Stored records
::::::::

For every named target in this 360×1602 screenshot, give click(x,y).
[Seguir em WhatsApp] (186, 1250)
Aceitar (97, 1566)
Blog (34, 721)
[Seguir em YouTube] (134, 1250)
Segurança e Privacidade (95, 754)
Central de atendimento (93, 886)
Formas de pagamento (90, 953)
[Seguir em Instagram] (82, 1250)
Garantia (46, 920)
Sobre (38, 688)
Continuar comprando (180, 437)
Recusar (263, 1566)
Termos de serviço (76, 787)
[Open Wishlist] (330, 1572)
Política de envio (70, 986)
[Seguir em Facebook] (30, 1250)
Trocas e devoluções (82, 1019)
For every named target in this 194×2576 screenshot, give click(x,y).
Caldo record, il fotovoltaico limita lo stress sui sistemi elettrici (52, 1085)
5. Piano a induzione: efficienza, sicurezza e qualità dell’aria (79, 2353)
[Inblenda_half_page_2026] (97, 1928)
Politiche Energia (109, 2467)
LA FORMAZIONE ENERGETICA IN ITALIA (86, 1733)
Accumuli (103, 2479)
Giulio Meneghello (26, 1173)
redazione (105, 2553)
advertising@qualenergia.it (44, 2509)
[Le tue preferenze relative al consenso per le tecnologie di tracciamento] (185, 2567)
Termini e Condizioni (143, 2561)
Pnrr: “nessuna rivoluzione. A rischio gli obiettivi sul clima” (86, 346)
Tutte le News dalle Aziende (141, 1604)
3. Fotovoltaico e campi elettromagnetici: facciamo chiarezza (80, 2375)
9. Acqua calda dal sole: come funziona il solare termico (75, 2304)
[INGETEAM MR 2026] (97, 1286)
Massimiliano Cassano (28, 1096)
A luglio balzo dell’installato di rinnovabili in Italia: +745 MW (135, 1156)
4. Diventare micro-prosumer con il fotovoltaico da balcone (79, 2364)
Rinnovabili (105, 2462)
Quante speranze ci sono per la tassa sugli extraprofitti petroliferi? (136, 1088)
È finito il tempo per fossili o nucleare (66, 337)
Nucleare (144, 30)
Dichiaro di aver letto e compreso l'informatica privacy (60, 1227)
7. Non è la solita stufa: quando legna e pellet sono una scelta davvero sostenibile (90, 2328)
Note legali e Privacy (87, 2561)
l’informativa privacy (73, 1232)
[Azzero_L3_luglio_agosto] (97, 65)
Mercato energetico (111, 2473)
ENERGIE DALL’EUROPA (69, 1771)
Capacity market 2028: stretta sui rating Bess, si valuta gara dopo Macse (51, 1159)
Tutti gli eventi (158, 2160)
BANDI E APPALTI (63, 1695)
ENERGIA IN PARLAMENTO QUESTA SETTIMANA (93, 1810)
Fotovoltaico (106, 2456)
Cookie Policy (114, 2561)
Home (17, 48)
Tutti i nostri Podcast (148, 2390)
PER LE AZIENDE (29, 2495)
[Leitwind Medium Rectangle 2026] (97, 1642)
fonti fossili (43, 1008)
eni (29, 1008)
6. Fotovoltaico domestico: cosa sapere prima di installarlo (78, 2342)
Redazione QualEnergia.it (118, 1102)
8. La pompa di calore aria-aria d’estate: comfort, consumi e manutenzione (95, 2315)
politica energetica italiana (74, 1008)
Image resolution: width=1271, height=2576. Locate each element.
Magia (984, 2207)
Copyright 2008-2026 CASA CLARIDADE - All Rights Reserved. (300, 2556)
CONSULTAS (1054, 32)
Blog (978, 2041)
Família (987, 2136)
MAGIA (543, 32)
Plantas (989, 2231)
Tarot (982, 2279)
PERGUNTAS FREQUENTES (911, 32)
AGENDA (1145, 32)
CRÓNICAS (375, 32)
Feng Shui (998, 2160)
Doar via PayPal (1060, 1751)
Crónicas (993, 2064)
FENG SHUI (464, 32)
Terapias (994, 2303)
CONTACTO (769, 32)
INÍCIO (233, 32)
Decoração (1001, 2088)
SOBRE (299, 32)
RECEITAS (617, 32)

::::::::

● **What this task involves**:
The lines to extract from the data above begin with the line containing "politica energetica italiana (74, 1008)" and end with the line containing "Doar via PayPal (1060, 1751)". Extract them exactly, including both.

● **Exercise response**:
politica energetica italiana (74, 1008)
Image resolution: width=1271, height=2576. Locate each element.
Magia (984, 2207)
Copyright 2008-2026 CASA CLARIDADE - All Rights Reserved. (300, 2556)
CONSULTAS (1054, 32)
Blog (978, 2041)
Família (987, 2136)
MAGIA (543, 32)
Plantas (989, 2231)
Tarot (982, 2279)
PERGUNTAS FREQUENTES (911, 32)
AGENDA (1145, 32)
CRÓNICAS (375, 32)
Feng Shui (998, 2160)
Doar via PayPal (1060, 1751)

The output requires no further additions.